"Ah, menjadi seorang guru TK ternyata tidak semudah yang ku kira," gumamnya. Ia mencoba mengingat nama anak-anaknya, namun hanya beberapa nama yang teringat dengan jelas.

Harry yang sudah berada di ruang guru, merapikan pakaiannya bersiap untuk pulang. Ia berdiri di depan cermin, mengamati penampilannya. Beanie, masker, dan syal rajutannya membuatnya terlihat seperti seorang penjelajah kutub yang tersesat di kota. Ia tertawa kecil, namun tawanya terdengar kosong.

"Mungkin aku harus membuat label untuk diriku sendiri: 'Jangan ganggu, sedang dalam mode hibernasi'," candanya. Namun, candaan itu tidak membuat hatinya merasa lebih baik.

Harry menggigil sejenak, tangannya merogoh saku jaket tebal mencari bungkus tisu. Udara dingin menusuk hingga ke tulang, membuat hidungnya terasa perih. Ia menarik napas dalam-dalam, menghirup udara yang terasa menusuk paru-parunya. Flu yang ia derita beberapa minggu lalu masih menyisakan bekas yang cukup dalam.

"Kenapa ya cuaca akhir-akhir ini dingin sekali?" gumamnya sambil berjalan menuju pusat kota. Perutnya keroncongan, pertanda sudah waktunya mengisi perut. Hari ini, hari gajian, jadi ia berencana akan memasak sesuatu yang istimewa. Namun, ia tidak ingat apa yang ingin dimasaknya.

Saat melintasi pusat kota, matanya tertuju pada sebuah toko bunga yang ramai itu. Dia sering melewati toko ini, namun dia tidak pernah ingat kapan terakhir kali ia melihatnya. Papan nama besar bertuliskan 'Cissa Florist' terpampang jelas di depan toko. Nama itu terdengar familiar, tapi ia tak bisa mengingat di mana pernah mendengarnya.

"Cissa... Cissa..." gumamnya sambil mengerutkan kening. "Nama yang indah." Ia mencoba menghubungkan nama itu dengan suatu kenangan, namun pikirannya kosong.

Harry berhenti sejenak, memperhatikan keindahan bunga-bunga yang dipajang di etalase.
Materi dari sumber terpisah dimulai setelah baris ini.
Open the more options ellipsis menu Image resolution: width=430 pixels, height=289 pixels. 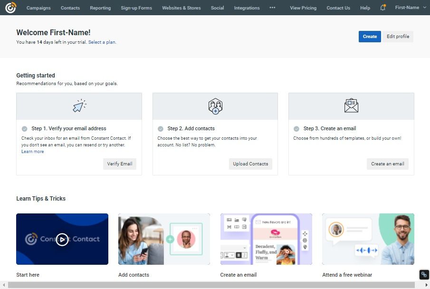(x=272, y=8)
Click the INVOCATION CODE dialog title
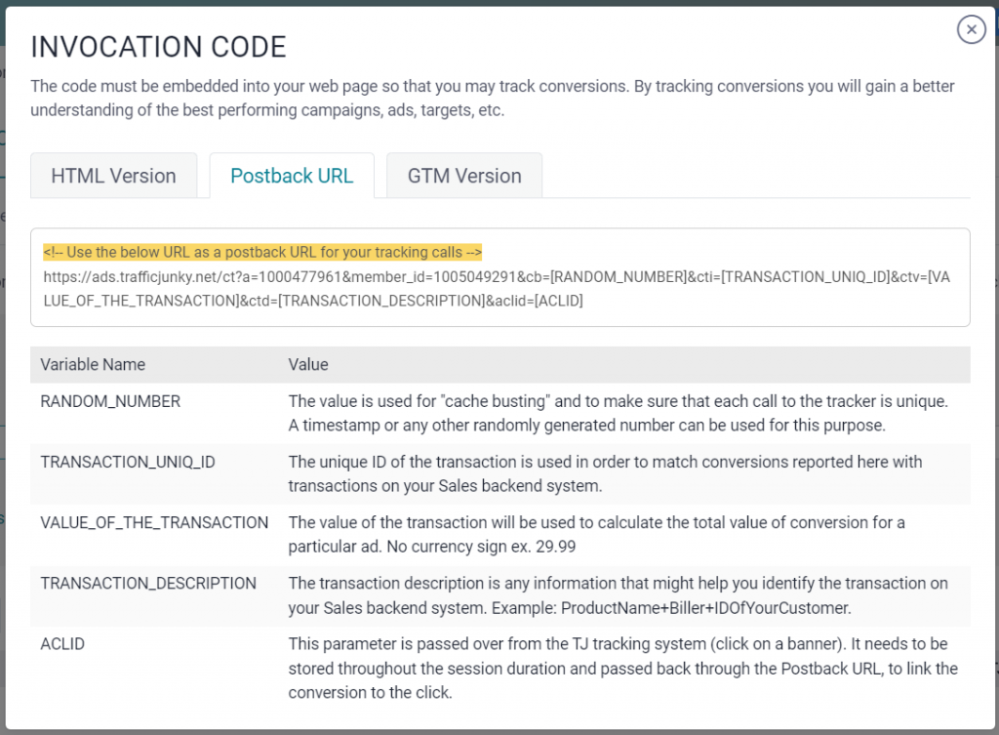 160,46
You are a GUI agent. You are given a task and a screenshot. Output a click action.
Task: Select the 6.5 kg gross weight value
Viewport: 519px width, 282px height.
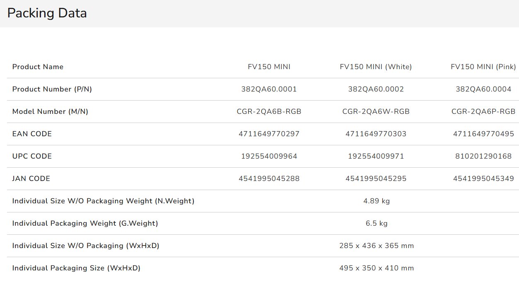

Berbagai warna dan jenis bunga bermekaran dengan indah, menciptakan pemandangan yang menawan. Namun, seketika ingatan akan alerginya membuatnya mundur beberapa langkah.

"Ah, sialan! Kenapa harus sekarang aku melihat toko bunga yang seindah ini?" rutuknya dalam hati. Ia menggaruk kepalanya yang tidak gatal.

"Padahal aku ingin sekali menaruhnya di vas di rumah."

"Tapi Aku Alergi serbuk bunga..Sungguh menyedihkan..." gumam Harry kesal sambil menggaruk hidungnya. Ia ingat pernah mengalami reaksi alergi yang sangat parah setelah menghirup serbuk bunga, namun ia tidak bisa mengingat kapan dan di mana kejadian itu terjadi.

Harry mendorong troli belanjaannya dengan santai, matanya berbinar-binar saat melihat rak buah-buahan.

"Ah, betapa menyenangkannya hidup tanpa harus khawatir akan kutukan atau serangan makhluk jahat," gumamnya sambil memilih beberapa apel merah yang mengkilat.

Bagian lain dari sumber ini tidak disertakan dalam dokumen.